The Students’ Society of McGill University (SSMU) is attempting to open negotiations for its Memorandum of Agreement (MOA) with the University one year early. However, the administration has not reciprocated this interest in negotiating, and has no plans to officially open negotiations this year.
SSMU’s current MOA, which outlines the organization’s legal relationship with the University, was last updated in 2011 and will expire in 2016. According to SSMU President Courtney Ayukawa, the duration of past negotiations was a major factor in SSMU’s decision to pursue them early.
“Like a lesson learned, it was very obvious to [the SSMU executive] that negotiating with the administration is a very slow process. The easiest thing to point to is the lease negotiations, which took four years. For us, we wanted to start as early as possible rather than waiting until the time for it to come,” said Ayukawa in an interview with The Daily.
According to Ayukawa, she and SSMU VP University Affairs Claire Stewart-Kanigan have met briefly with members of the administration to discuss issues relevant to the MOA, but have not been able to open official negotiations.
Deputy Provost (Student Life and Learning) Ollivier Dyens told The Daily that the University, in fact, has no plans to open up negotiations with SSMU earlier than necessary. “That’s why we sign agreements – so we don’t re-open them every year,” said Dyens.
Despite its resistance to opening negotiations earlier, Dyens said that the administration recognizes SSMU’s concern with the timeliness of negotiations. “It is a concern for us too. We don’t want negotiations to drag on forever because it’s not good for either party. The longer it drags, the more complicated the relationships become because bitterness builds.”
Concerns with the current MOA
One issue that SSMU wants to see addressed in the new MOA is formalized access to student fee information. According to Ayukawa, student fees are collected by Student Accounts, which can make it difficult to determine exactly how fees are allocated and held by the University without excessive paperwork.
Ayukawa cited the SSMU Access Bursary Fund, which provides need-based financial aid to students, as an example of this problem.
“What SSMU really wants to see is, where is that money sitting? We know that it gets allocated to student scholarships, to student aid, and we know that the University matches this fee, but when this fee is actually matched and when this fee […] is even allocated is information that we would like to get,” she said.
There are also a number of things mentioned in the current MOA that are out-of-date and irrelevant to SSMU. “For example, the Red Herring [a satire publication] […] it isn’t very active and it isn’t really affiliated with SSMU anymore from what I can see,” said Ayukawa. “We’re looking to […] just generally update [the MOA] and sweep off some of the cobwebs.”
Plans for this year
Although the administration does not want to officially open negotiations, there may still be space for SSMU to air any grievances it has with the current MOA.
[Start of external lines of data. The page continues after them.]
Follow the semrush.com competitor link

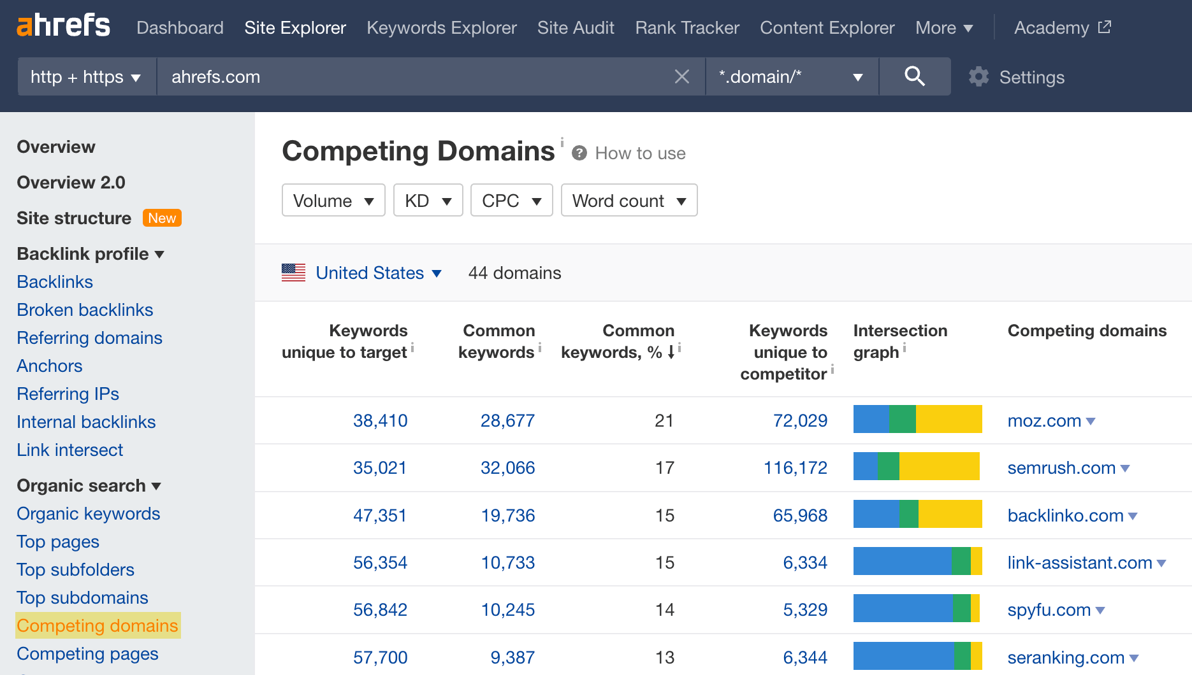tap(1060, 467)
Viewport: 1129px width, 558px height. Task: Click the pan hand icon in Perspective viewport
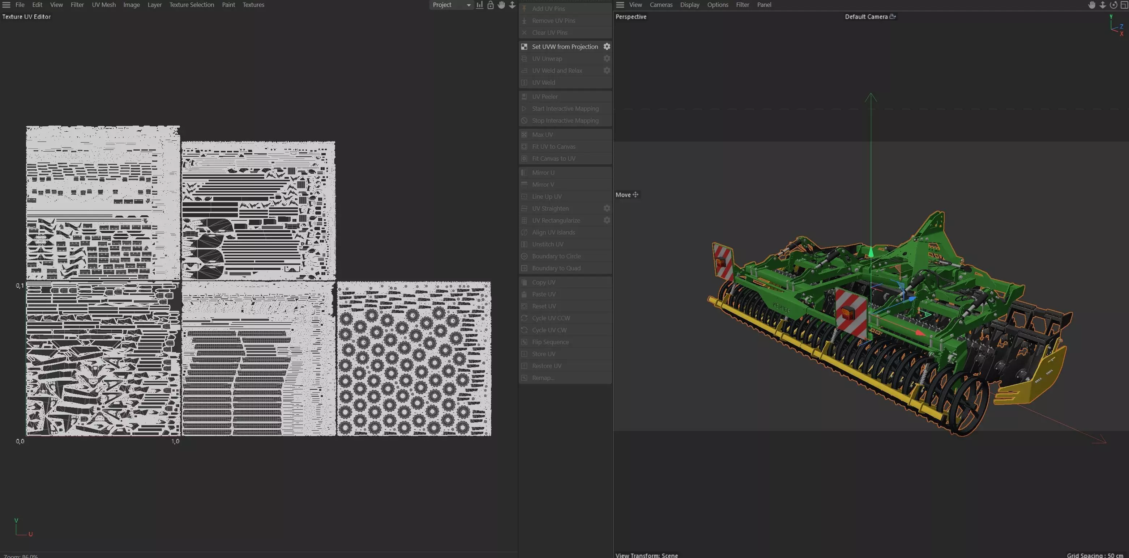[x=1092, y=5]
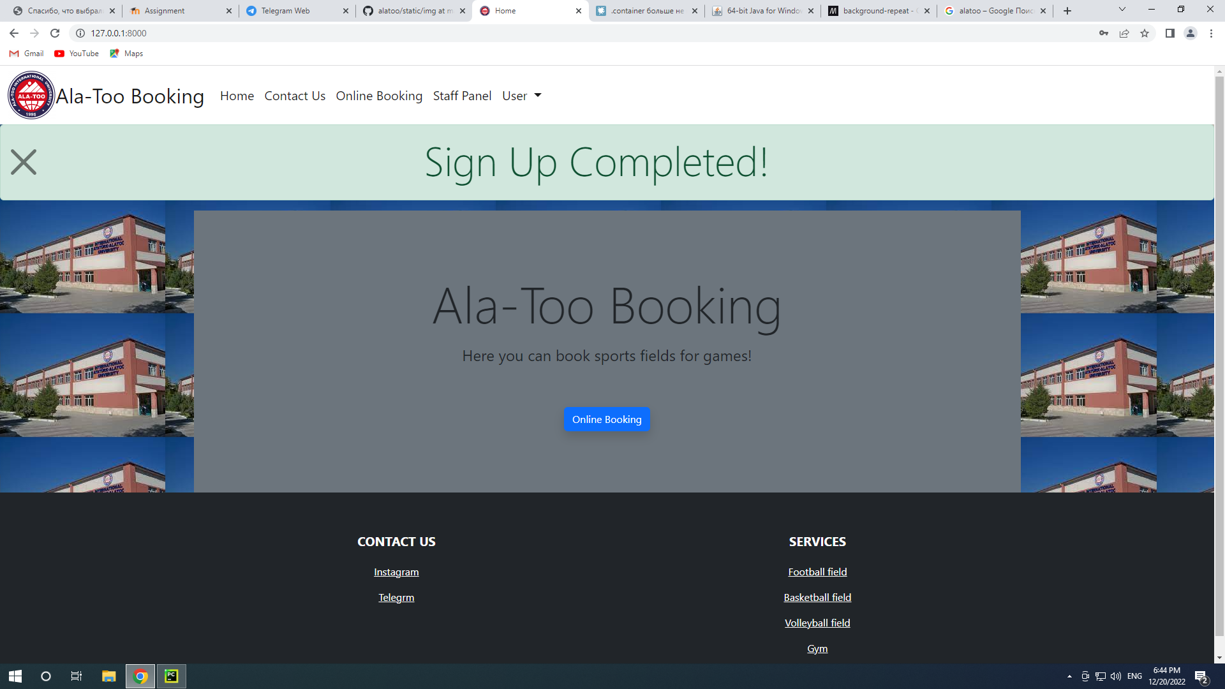This screenshot has height=689, width=1225.
Task: Open Gmail from the bookmarks bar
Action: pyautogui.click(x=26, y=54)
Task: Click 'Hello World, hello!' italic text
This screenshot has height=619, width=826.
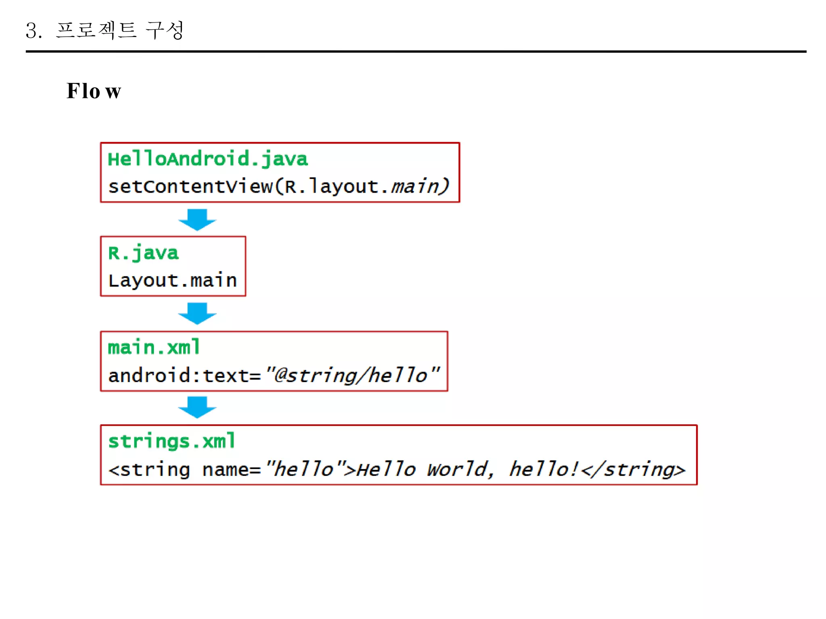Action: pos(467,469)
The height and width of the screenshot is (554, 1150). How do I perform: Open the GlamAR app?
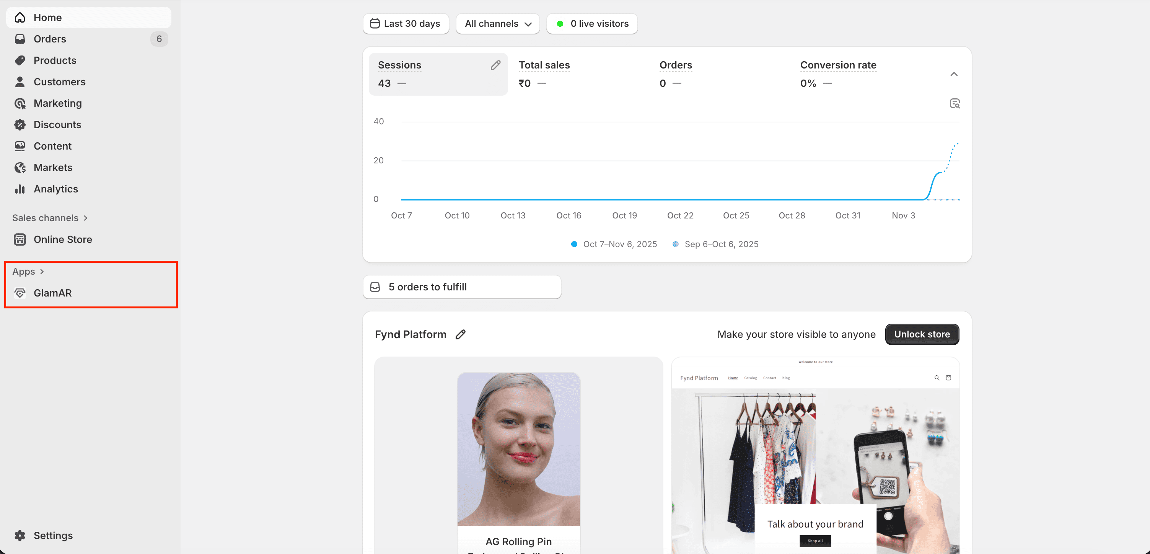coord(52,293)
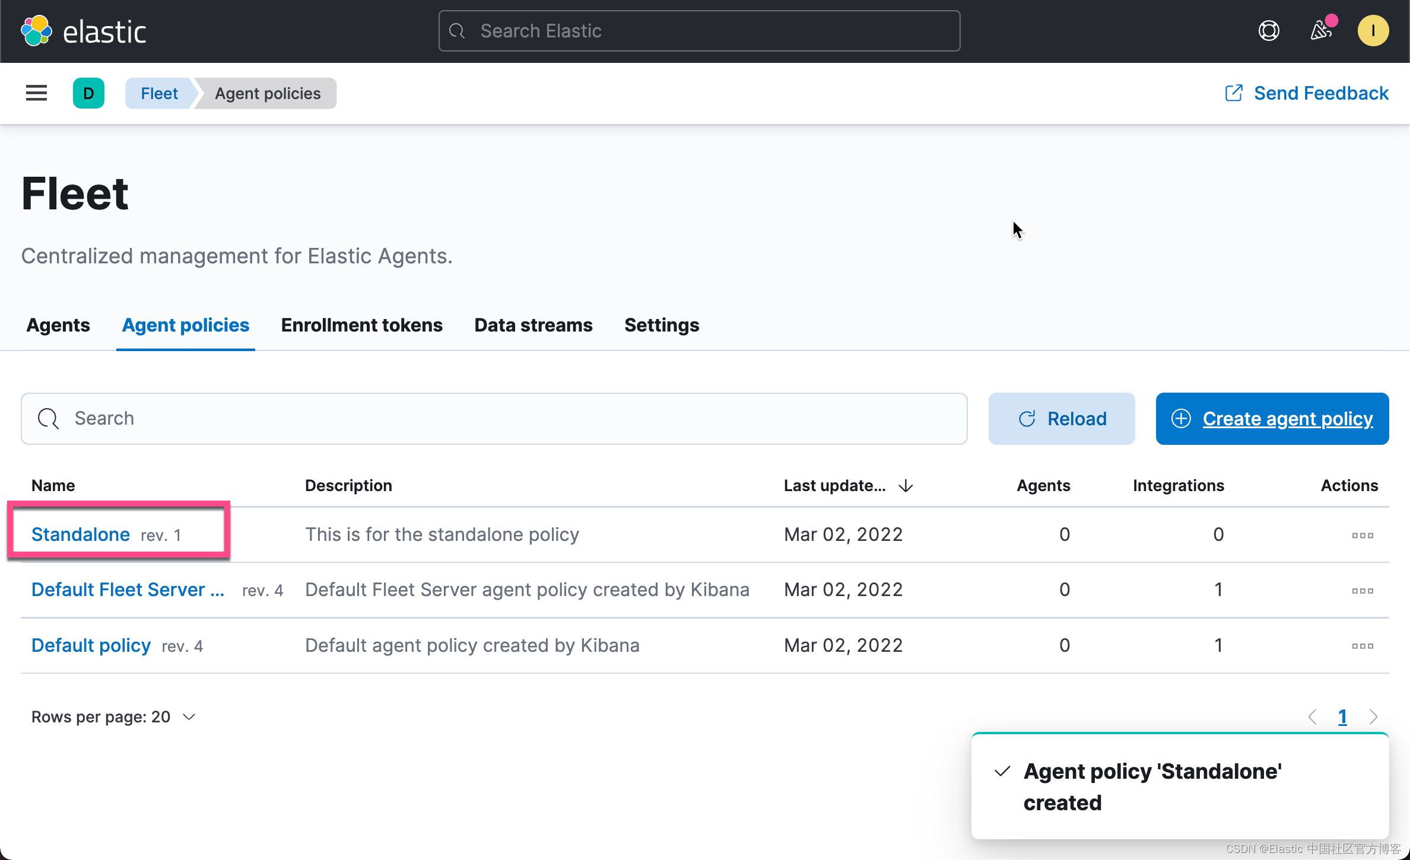Switch to the Enrollment tokens tab

[x=361, y=325]
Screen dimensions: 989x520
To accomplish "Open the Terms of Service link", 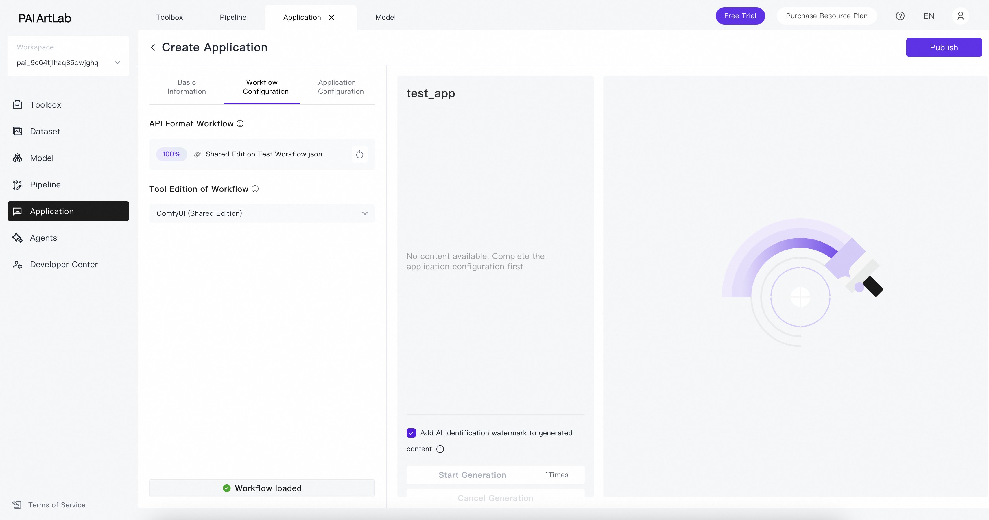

“If [SSMU] want[s] to send the irritants that they currently [have] with the MOA, and they want to send me stuff they would like to talk about next year, I would be more than happy to receive it. There might be stuff we can do right away [if there] is an irritant to them that could be solved easily,” Dyens told The Daily.
SSMU will be holding open forums to gauge student opinion on the current MOA, if and when official negotiations begin.
“In the meantime, I think what the student body can do is read the MOA itself and see the formalized relationship that SSMU has with the University,” said Ayukawa. “If students want more information as to what the MOA is […] just talk to their councillors, talk to the SSMU execs, come by anyone’s office hours, or just send us an email.”
Ayukawa said that, even if SSMU is not able to open negotiations in an official capacity this year, it hopes to build a framework for successful negotiations for next year’s executives.
“I’m pretty optimistic that we will at least be able to set the tone for how SSMU is going to proceed with these negotiations. […] We want to do things out in the open, and we want them to be transparent, and we want to publicize what is going on as things are progressing, and maybe not progressing.”